### DATA FOR THIS TASK
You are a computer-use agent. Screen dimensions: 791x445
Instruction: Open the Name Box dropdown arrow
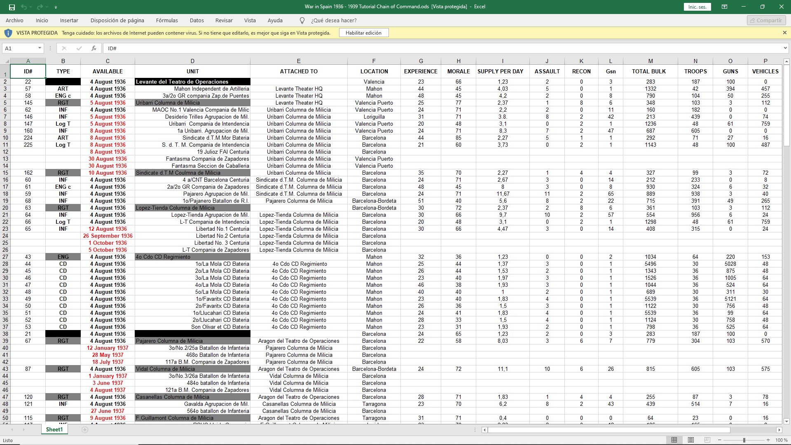pyautogui.click(x=40, y=48)
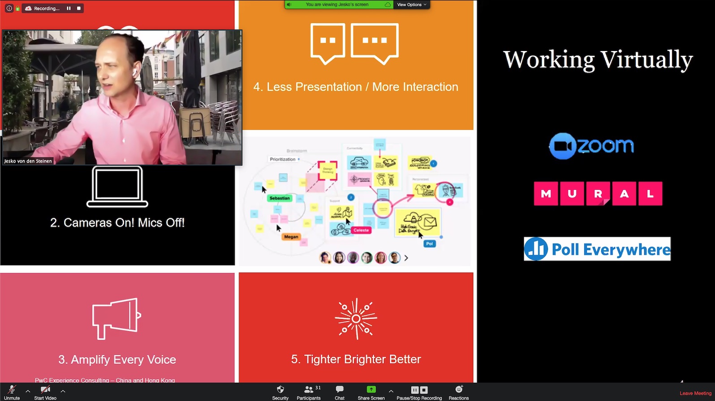Select Jesko von den Steinen's video thumbnail
This screenshot has width=715, height=401.
[122, 98]
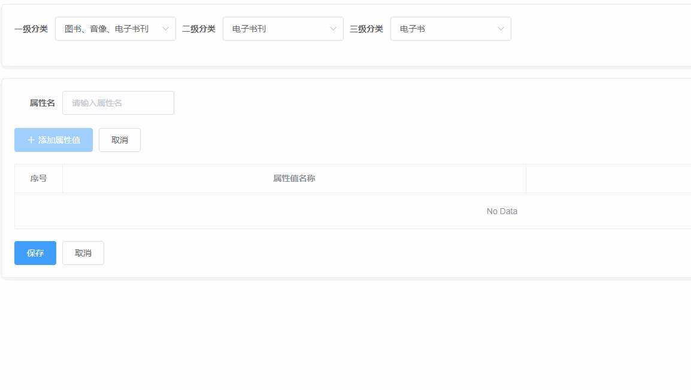Select the 属性名 placeholder text box

click(x=118, y=102)
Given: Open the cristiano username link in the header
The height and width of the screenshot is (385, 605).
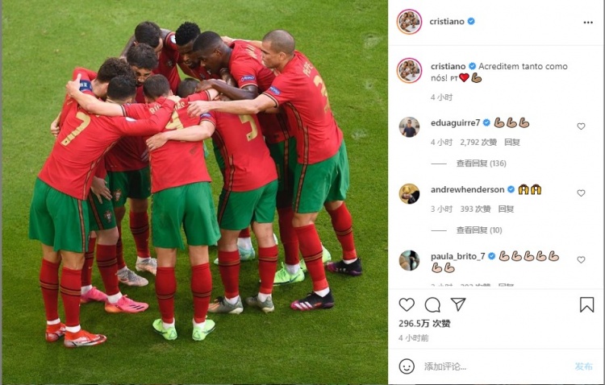Looking at the screenshot, I should click(x=447, y=21).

### THE PROBLEM
State how many lines of the material above contain the string "width", matching case exactly, and give only that number.

### FINAL RESULT
2